Jesus não subiu ao monte para ser transfigurado: esta foi a surpresa do
Espírito que o havia impelido, não a intenção de Jesus, ao menos da consciência
humana de Jesus. Jesus foi ao monte “orar” e “enquanto orava” o seu rosto mudou
de aspecto e se transfigurou (Lc 9,28-29). Quando Jesus, depois do batismo, “se
dirigiu ao deserto”: não foi para ser tentado; esta, mais uma vez, era a
intenção do Espírito Santo que o havia impelido para lá, não de Jesus. Jesus
foi para o deserto orar e jejuar.
O
que Jesus rezava, como se transformava seu rosto e todo o seu ser quando se
punha em oração, é expresso também aqui em meia-linha do texto. Certo dia,
Jesus orava; ao vê-lo orar, os discípulos que estão em torno dele descobrem o
que é oração, dão-se conta de que eles na realidade nunca rezaram e dizem:
Senhor, ensina-nos a rezar (Lc 11,1). Nasce assim o pai-nosso que é como que um
eco vivo da oração de Jesus transmitido aos discípulos.
O
último respiradouro sobre Jesus que reza é aquele que ilumina, no evangelho de
Lucas, a cena do Getsêmani: Ajoelhando-se, orava (Lc 22,41).
A
tradição evangélica preocupou-se apenas em transmitir as notícias sobre a
oração pessoal de Jesus; mas tudo faz pensar que houvesse também, no dia-a-dia
de Jesus, a oração comum a todo piedoso israelita, prevista nas três horas
estabelecidas: ao levantar do sol, depois do meio-dia durante o sacrifício no
templo, e de noite, antes de adormecer (J. Jeremias).
Se a
tudo isto acrescentarmos os trinta anos de silêncio, de trabalho e de oração de
Nazaré, a imagem global de Jesus é aquela de um contemplativo que de vez em
quando passa à ação, mais que a de um homem de ação que de vez em quando se
concede espaços de contemplação.
Portanto,
a oração foi uma espécie de pano de fundo ininterrupto, como o contexto
contínuo da vida de Jesus no qual todo mais está mergulhado. Podemos aplicar à
oração de Jesus o que diz Péguy sobre a noite: “A noite é o lugar, a noite é o
ser no qual se mergulha, do qual alguém se nutre, se cria, se faz. No qual faz
o seu ser. A noite é o lugar, a noite é o ser no qual se repousa, no qual a
gente se retira e se recolhe. A noite é que é contínua... e os dias são
descontínuos, pois furam e rompem a noite. E não são de forma algumas noites
que interrompem o dia. A noite que faz uma borda augusta às agitações do dia...

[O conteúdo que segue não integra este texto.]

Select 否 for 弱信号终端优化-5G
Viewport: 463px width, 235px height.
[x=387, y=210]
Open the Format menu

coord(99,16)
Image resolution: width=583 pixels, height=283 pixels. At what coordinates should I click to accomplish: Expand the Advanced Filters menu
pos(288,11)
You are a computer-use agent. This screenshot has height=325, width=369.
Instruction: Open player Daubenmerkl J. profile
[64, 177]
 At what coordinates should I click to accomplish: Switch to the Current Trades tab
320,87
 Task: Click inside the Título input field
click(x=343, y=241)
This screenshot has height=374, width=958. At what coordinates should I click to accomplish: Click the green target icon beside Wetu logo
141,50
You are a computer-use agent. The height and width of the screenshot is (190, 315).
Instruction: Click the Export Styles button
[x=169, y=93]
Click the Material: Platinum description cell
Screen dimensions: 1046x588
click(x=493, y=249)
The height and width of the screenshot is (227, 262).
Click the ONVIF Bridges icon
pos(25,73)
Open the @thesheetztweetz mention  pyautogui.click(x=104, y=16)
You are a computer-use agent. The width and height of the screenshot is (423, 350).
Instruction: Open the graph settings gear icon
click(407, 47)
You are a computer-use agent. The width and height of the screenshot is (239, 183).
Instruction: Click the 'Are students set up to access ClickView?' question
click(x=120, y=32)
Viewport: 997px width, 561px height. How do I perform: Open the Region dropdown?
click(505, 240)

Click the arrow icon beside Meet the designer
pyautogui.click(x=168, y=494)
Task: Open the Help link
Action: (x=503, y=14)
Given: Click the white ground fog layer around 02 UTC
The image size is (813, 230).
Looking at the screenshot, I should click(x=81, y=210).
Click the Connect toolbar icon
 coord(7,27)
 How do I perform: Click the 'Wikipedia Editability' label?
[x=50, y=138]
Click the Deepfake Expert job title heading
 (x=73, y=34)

Contínua é a noite, nela o ser se retempera, é a noite que forma um longo
tecido contínuo...” (O pórtico do mistério da segunda virtude).
Como
na encarnação, a palavra sai do silêncio eterno de comunhão com o Pai, assim na
pregação de Jesus a palavra brota do silêncio de sua oração e de seu colóquio
com o Pai.
O Espírito Santo, alma da oração de
Jesus
Agora
iremos descobrir o conteúdo da oração de Jesus. Notou-se uma coisa
surpreendente: todas as orações de Jesus atestadas nos quatro evangelhos – com
a única exceção do grito lançado na cruz, mas que é uma citação do salmo 22,2 –
têm em comum o uso da invocação “Pai”, e precisamente na forma hebraica Abba.
Esta
palavra não aparece nas orações judaicas (J. Jeremias). Ela encerra toda a
impressionante novidade da oração de Jesus, novidade que deriva, por sua vez,
do fato novo no mundo que é o próprio Filho de Deus que está a rezar.
Foi
o Espírito Santo que suscitou no coração de Jesus aquele grito: Abba! Naquele
mesmo instante, Jesus exultou no Espírito Santo e disse: Eu te louvo, Pai
(Abba), Senhor do céu e da terra... (Lc 10, 21). Paulo confirma esta
descoberta; com efeito, ele confirma que quando nós dizemos Abba!, na realidade
é o Espírito de Jesus que o diz em nós, continuando nos crentes a oração de
Jesus: A prova de que sois filhos de Deus, é que Deus enviou aos nossos
corações o Espírito de seu Filho que clama: ‘Abba-Papai’! (Gl 4,6). O Espírito Santo, por si mesmo, não pode
dirigir-se ao Pai, gritando Abba!, pode fazer isto enquanto se tornou, graças a
encarnação, o Espírito de Jesus, que é o Filho de Deus. Toda vez que ouvimos
este grito filial, devemos pensar que o Espírito Santo está em ação: tanto em
Jesus como na Igreja: “Sem ele, quem quer que grite, grita Abba no vazio”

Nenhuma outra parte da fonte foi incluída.